目的优化固定化胰蛋白酶的制备条件,并探讨固定化胰蛋白酶在纯化抑肽酶中的应用。方法以介孔分子筛SBA-15作为载体,戊二醛作为交联剂,对胰蛋白酶进行固定化,并对固定化条件进行优化。将优化条件制备的固定化胰蛋白酶作为亲和吸附剂,对抑肽酶进行分离纯化。结果固定化胰蛋白酶制备的最适条件为:戊二醛浓度0.8%,加酶量3.0mg,反应温度35℃,反应时间3h。以此条件制备的固定化胰蛋白酶活力可达15.6U/mg。以此酶作为亲和吸附剂纯化抑肽酶,纯化倍数可达420倍以上,活性回收率超过80%。结论优化了固定化胰蛋白酶的制备条件,以此酶作为亲和吸附剂用于抑肽酶的分离纯化,效果较好。

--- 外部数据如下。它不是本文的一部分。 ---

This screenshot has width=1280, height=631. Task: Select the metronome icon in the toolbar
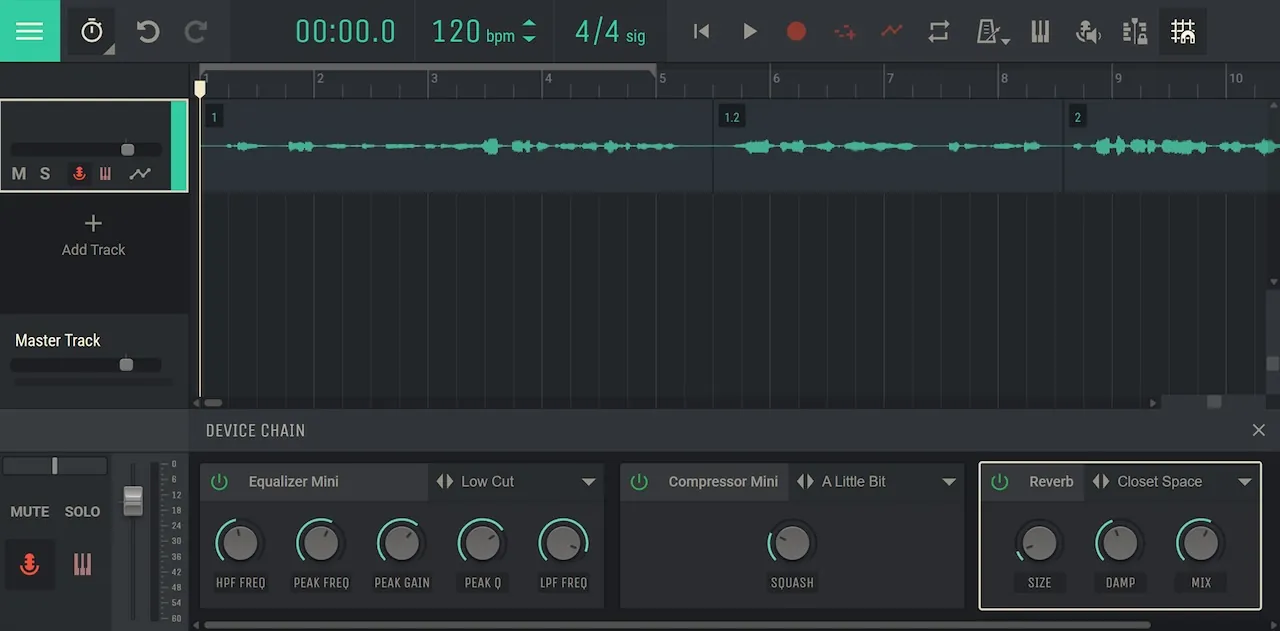tap(988, 31)
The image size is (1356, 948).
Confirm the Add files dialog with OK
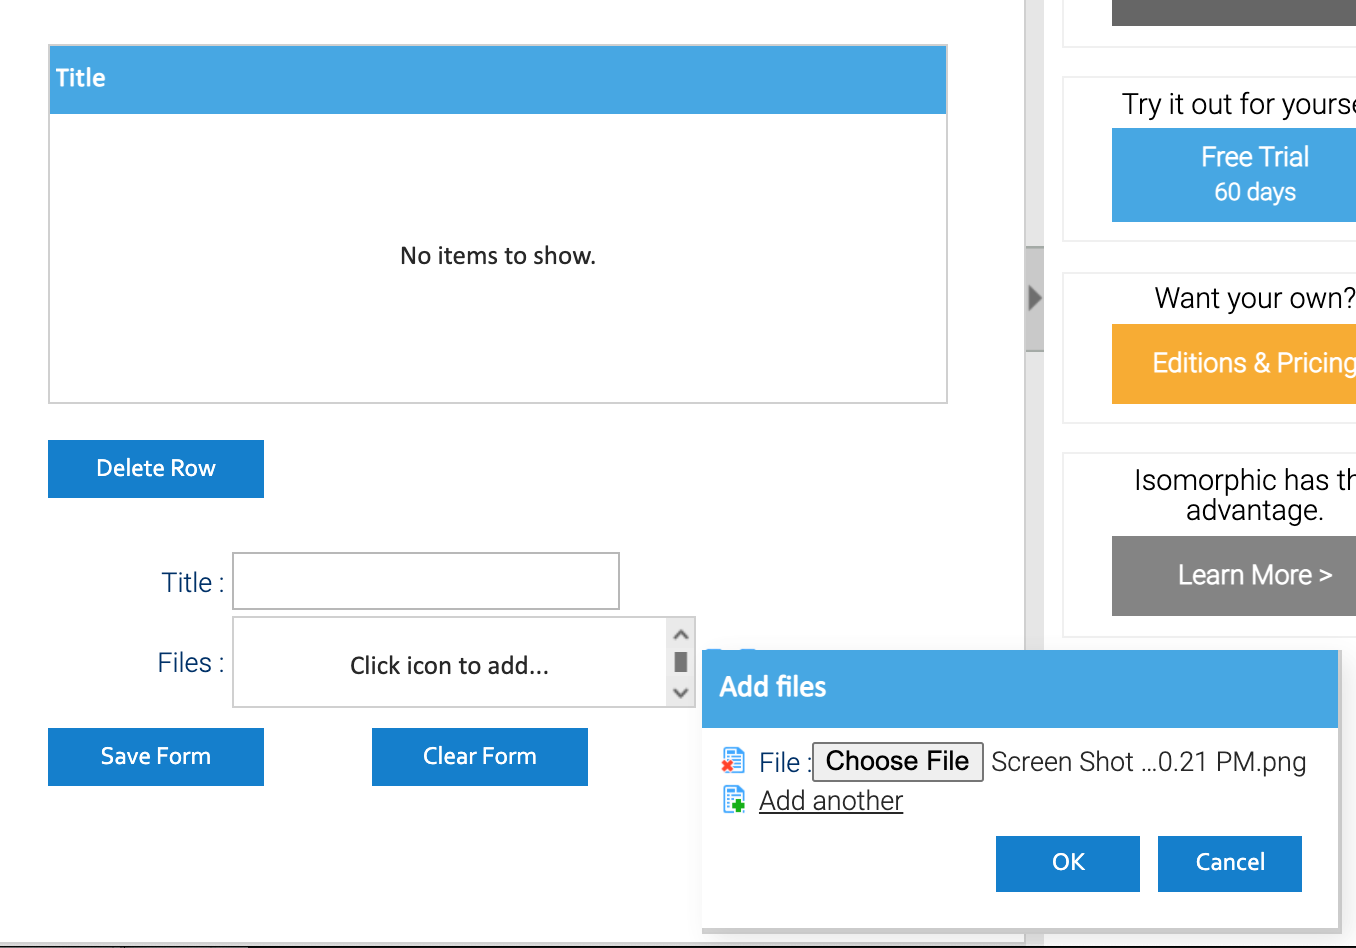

Optimization of Condition for Immobilization of Trypsin and Application of Immobilized Trypsin in Purification of Aprotinin

Objective To optimize the condition for immobilization of trypsin and apply the immobilized trypsin to the purification of aprotinin. Methods Immobilize trypsin using SBA-15 as carrier and glutaraldehyde as crosslinking agent and optimize the condition for immobilization. Isolate and purify aprotinin using the trypsin immobilized under the optimized condition as affinity adsorbent. Results The optimal glutraldehyde concentration, sample loading quantity, temperature and time for immobilization of trypsin were 0. 8%, 3. 0 mg, 35℃ and 3 h respectively. The activity of trypsin immobilized under the optimized condition reached 15. 6 U / mg. The purification fold of aprotinin with the immobilized trypsin was more than 420, and the recovery of activity was more than 80%. Conclusion The condition for immobilization of trypsin was optimized, and the purification effect of aprotinin with the immobilized trypsin was satisfactory.